The plaintiff alleges various circumstances which he contends were sufficient to put the defendant on notice that it was intended that the mortgage to the plaintiff should include and embrace Lot 22. Actual notice, however full and formal, does not take the place of registration. McClure v. Crow, 196 N. C., 657, 146 S. E., 713; Sexton v. Elizabeth City, 169 N. C., 385, 86 S. E., 344; Blacknall v. Hancock, 182 N. C., 369, 109 S. E., 72; Robinson v. Willoughby, 70 N. C., 358; Duncan v. Gulley, 199 N. C., 552, 155 S. E., 244. In any event, the allegations of notice to the appealing defendant is counterbalanced or negatived by the positive allegation in the complaint that a description of Lot 22 was omitted from the mortgage. If the mortgage sufficiently described this lot there is no occasion for reformation as sought by the plaintiff.

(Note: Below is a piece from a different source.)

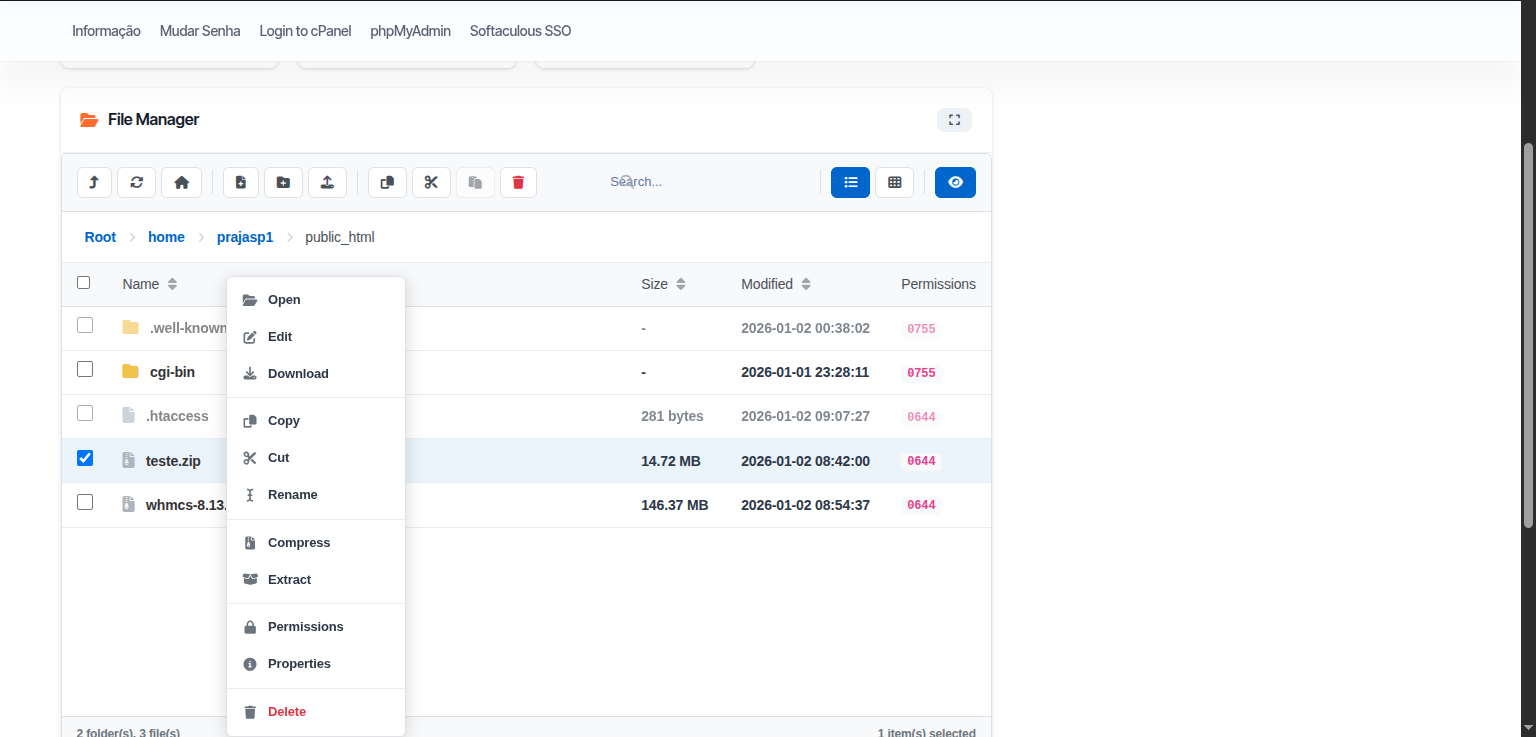Expand File Manager to fullscreen
The height and width of the screenshot is (737, 1536).
tap(954, 120)
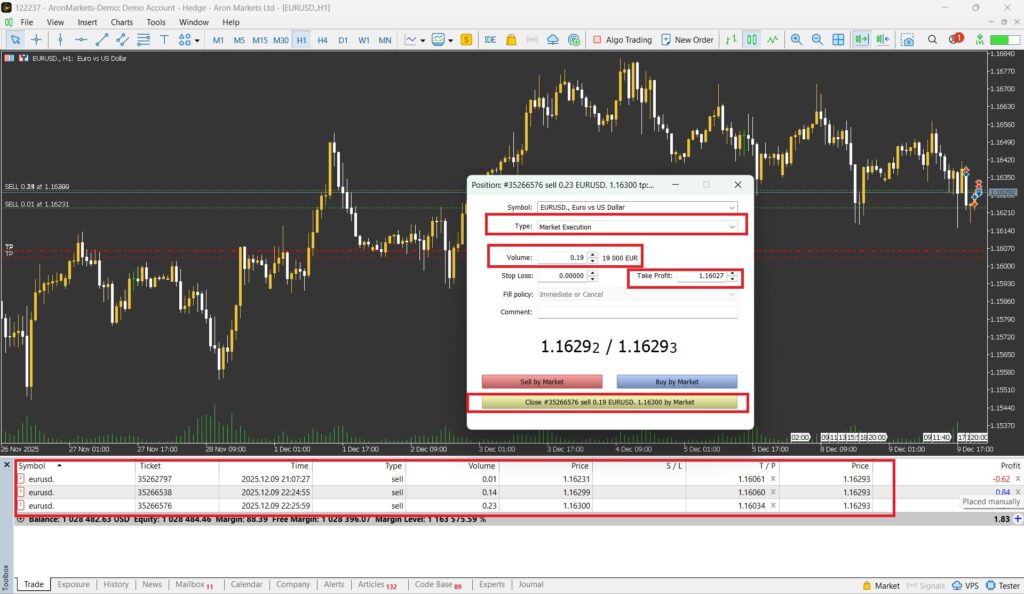Click the zoom in magnifier icon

The plaintiff goes further and alleges that the defendant Lewis is not an innocent purchaser for value. If he can establish this as a fact in a trial before a jury then he, upon a proper showing of mutual mistake, is entitled to have a reformation of his mortgage as against Lewis, as well as against the original mortgagors. The registration laws are enacted for the protection of creditors and innocent purchasers for value. C. S. 3309, C. S. 3311. They protect only creditors and purchasers for a valuable consideration against unrecorded deeds, mortgages, leases and other paper writings affecting the title to the lands conveyed. Twitty v. Cochran, 214 N. C., 265, and cases there cited.
In the respect indicated the complaint sufficiently states a cause of action. There was error in the order sustaining the demurrer ore tenus interposed by the defendant R. M. Lewis.
Reversed.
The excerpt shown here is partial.